The question that headlines this post has caused great confusion and strife ever since climate change first entered the public consciousness.

From the very beginning, climate deniers set about to exaggerate the degree of uncertainty. As GOP messaging maestro Frank Luntz said in his infamous memo, "Should the public come to believe that the scientific issues are settled, their views about global warming will change accordingly." Luntz sensed, accurately, that the lay public has a pretty naive, linear view of decisionmaking; they tend to think that understanding and quantifying the risks is the first step, to be completed before moving to action.

This has led climate hawks to emphasize, and sometimes overstate, the degree of certainty around climate change. To counter Luntz, they insist that "the science is settled" and "we have the tools we need to solve the problem."

This is all ... kind of dumb. "Certainty vs. uncertainty" is a red herring. Of course the science isn't "settled." Of course substantial uncertainty remains about what will happen and the way to avoid or adapt to it. Of course that doesn't mean what climate deniers say it means.

by afew (afew(a in a circle)eurotrib_dot_com) on Thu Sep 27th, 2012 at 02:09:44 AM EST
[ Parent ]
More certain than that the wheelchair user, grandmother or toddler currently being x-rayed and groped is a terrorist.

If only global warming used bombs.


-----
sapere aude

by Number 6 on Thu Sep 27th, 2012 at 05:30:14 AM EST
[ Parent ]
Exactly. Like those terrorists we trained, funded and armed, then freaked out about and then again trained, funded and armed.
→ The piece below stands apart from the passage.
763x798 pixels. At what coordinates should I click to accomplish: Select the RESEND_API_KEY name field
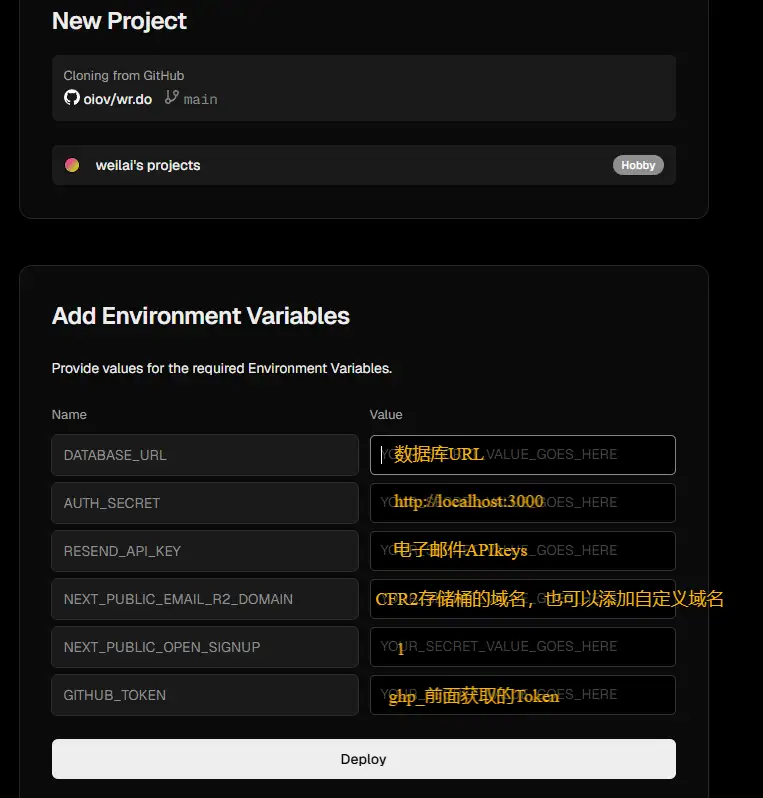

We'd win the War on Climate in no time!

Von überall könnte das Volk, Urbrut alles Undemokratischen, Zelle des Terrors, über die gewählten Hüter von Wachstum und Wohlstand® kommen. - flatter

by generic on Thu Sep 27th, 2012 at 06:43:34 AM EST
[ Parent ]
Navy Makes Low Cost Renewable Jet Fuel from Seawater

The seawater comes into play as a source of raw ingredients for liquid jet fuel, namely carbon dioxide and hydrogen. Though it may seem counter-intuitive, according to NRL, drawing carbon dioxide from seawater can actually be more efficient than using airborne carbon dioxide, because the concentration of carbon dioxide in seawater is 140 times greater than in air.

To split the carbon dioxide and hydrogen away from other elements in seawater, NRL has been developing an electrochemical acidification cell based on chlorine dioxide. It works by using small amounts of electricity to acidify seawater, forming sodium hydroxide.

With the carbon dioxide and hydrogen in hand, the next step is an iron-based catalyst that NRL has tweaked to reduce the production of methane gas (an undesirable byproduct) while producing more hydrocarbons called olefins. Another step in the process converts the olefins to a liquid, and a final step using nickel-based catalysts converts the liquid to a form suitable for jet fuel.

With portability in mind, the research team has been working on a self-contained system that includes a power supply, pump and other accessories, all fitting into a movable skid measuring only 3 feet wide, 5 feet long, and 5 feet high.

So far, tests in the lab indicate that the process could produce jet fuel costing in the range of $3 to $6 per gallon. The next hurdle is to give the process a spin in open waters.



It is rightly acknowledged that people of faith have no monopoly of virtue - Queen Elizabeth II
by eurogreen on Thu Sep 27th, 2012 at 07:28:32 AM EST
[ Parent ]
That's not a bad price, as far as I can tell.
What's the power source?

What I'm saying is, is that $3-$6 based on the current price of oil, nuclear, or ... ?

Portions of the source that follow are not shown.